I'm saying those words a couple of times a day now, every time my clients call and ask if I think their auto insurance policy with AIG (AIG) or their money market fund will be around tomorrow, or if their CDs will be made whole if the FDIC goes bankrupt. Though I love putting my clients at ease, there are consequences to the bailout:
- Inflation: At some point, the government won't be able to afford to keep bailing our financial (and other, real) companies out, and will have to start printing money. Though it's hard to have inflation while the financial industry is deleveraging, when credit normalizes, we'll be hit with massive inflation.
- Weaker dollar: Give me a just one-armed economist, demanded President Truman. I feel his pain. That's how I feel when I talk about the US dollar. Only last week, I thought the odds were that the US dollar will embark on the appreciation journey against other currencies.

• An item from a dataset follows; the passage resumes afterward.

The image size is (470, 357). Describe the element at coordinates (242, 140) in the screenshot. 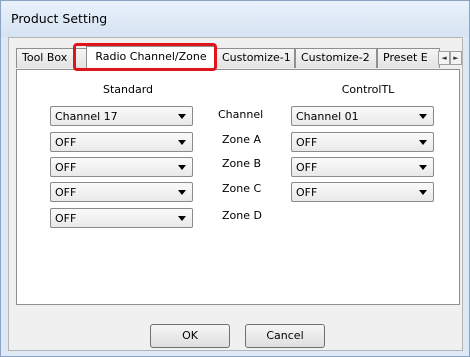

I see `row-label-zone-a: Zone A` at that location.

After the bailout announcement, the prospects are a lot less clear. The US government possibly starting a gigantic printing press isn't good for the greenback. However, currency strength/weakness is driven by relative, not absolute, economic performance. This where "the other hand" comes in, maybe foreign governments' printing press will be even bigger than ours? We don't know. So prepare for both.
- Higher interest rates. In the past, we didn't have to worry about the financial strength of the US government, but today the government's financial strength has been tested. Though I doubt it will happen, I would not be surprised if Microsoft's (MSFT)new AAA-rated bonds will have a lower yield than US Treasuries.